CSC/ECE 517 Spring 2024 - E2412. Testing for hamer.rb
This page describes the changes made for the Spring 2024 Program 3: First OSS project E2412. Testing for hamer.rb
Project Overview
Problem Statement
The practice of using student feedback on assignments as a grading tool is gaining traction among university professors and courses. This approach not only saves instructors and teaching assistants considerable time but also fosters a deeper understanding of assignments among students as they evaluate their peers' work. However, there is a concern that some students may not take their reviewing responsibilities seriously, potentially skewing the grading process by assigning extreme scores such as 100 or 0 arbitrarily. To address this issue, the Hamer algorithm was developed to assess the credibility and accuracy of reviewers. It generates reputation weights for each reviewer, which instructors can use to gauge their reliability or incorporate into grading calculations. Our goal here is to test this Hamer algorithm.
Objectives
- Develop code testing scenarios to validate the Hamer algorithm and ensure the accuracy of its output values.

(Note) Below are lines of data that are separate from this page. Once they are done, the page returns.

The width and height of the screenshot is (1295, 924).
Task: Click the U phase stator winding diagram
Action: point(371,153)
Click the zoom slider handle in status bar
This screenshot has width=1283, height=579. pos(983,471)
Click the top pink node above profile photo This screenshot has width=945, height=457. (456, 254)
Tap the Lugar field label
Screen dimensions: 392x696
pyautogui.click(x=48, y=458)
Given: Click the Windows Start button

- Verify the correctness of the reputation web server's Hamer values by accessing the URL http://peerlogic.csc.ncsu.edu/reputation/calculations/reputation_algorithms.
- Reimplement the algorithm if discrepancies arise in the reputation web server's Hamer values.

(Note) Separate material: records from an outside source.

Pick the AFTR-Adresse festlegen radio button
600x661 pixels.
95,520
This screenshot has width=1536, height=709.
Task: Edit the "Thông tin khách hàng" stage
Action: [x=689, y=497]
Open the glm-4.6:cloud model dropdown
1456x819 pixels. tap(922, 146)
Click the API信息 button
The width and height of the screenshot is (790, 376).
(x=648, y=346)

- Validate the accuracy of the newly implemented Hamer algorithm.
Files Involved
- reimplemented algorithm: /app/controllers/reputation_web_service_controller.rb
- test file: /spec/controllers/reputation_mock_web_server_hamer.rb
Mentor
- Muhammet Mustafa Olmez (molmez@ncsu.edu)
Team Members
- Neha Vijay Patil (npatil2@ncsu.edu)
- Prachit Mhalgi (psmhalgi@ncsu.edu)
- Sahil Santosh Sawant (ssawant2@ncsu.edu)
Hamer Algorithm
The grading algorithm described in the paper is designed to provide a reward to reviewers who participate effectively by allocating a portion of the assignment mark to the review, with the review mark reflecting the quality of the grading. Here's an explanation of the algorithm:
1. Review Allocation: Each reviewer is assigned a number of essays to grade. The paper suggests assigning at least five essays, with ten being ideal. Assuming each review takes 20 minutes, ten reviews can be completed in about three and a half hours.
2. Grading Process:
- Once the reviewing is complete, grades are generated for each essay and weights are assigned to each reviewer.

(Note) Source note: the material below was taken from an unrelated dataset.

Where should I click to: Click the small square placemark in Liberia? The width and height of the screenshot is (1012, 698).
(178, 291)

- The essay grades are computed by averaging the individual grades from all the reviewers assigned to that essay.
- Initially, all reviewers are given equal weight in the averaging process.
- The algorithm assumes that some reviewers will perform better than others. It measures this by comparing the grades assigned by each reviewer to the averaged grades. The larger the difference between the assigned and averaged grades, the more out of step the reviewer is considered with the consensus view of the class.
- The algorithm adjusts the weighting of the reviewers based on this difference. Reviewers who are closer to the consensus view are given higher weights, while those who deviate significantly are given lower weights.
3. Iterative Process:
- The calculation of grades and weights is an iterative process. Each time the grades are calculated, the weights need to be updated, and each change in the weights affects the grades.
- Convergence occurs quickly, typically requiring four to six iterations before a solution (a "fix-point") is reached.
4. Weight Adjustment:
- The weights assigned to reviewers are adjusted based on the difference between the assigned and averaged grades. Reviewers with larger discrepancies have their weights adjusted inversely proportional to this difference.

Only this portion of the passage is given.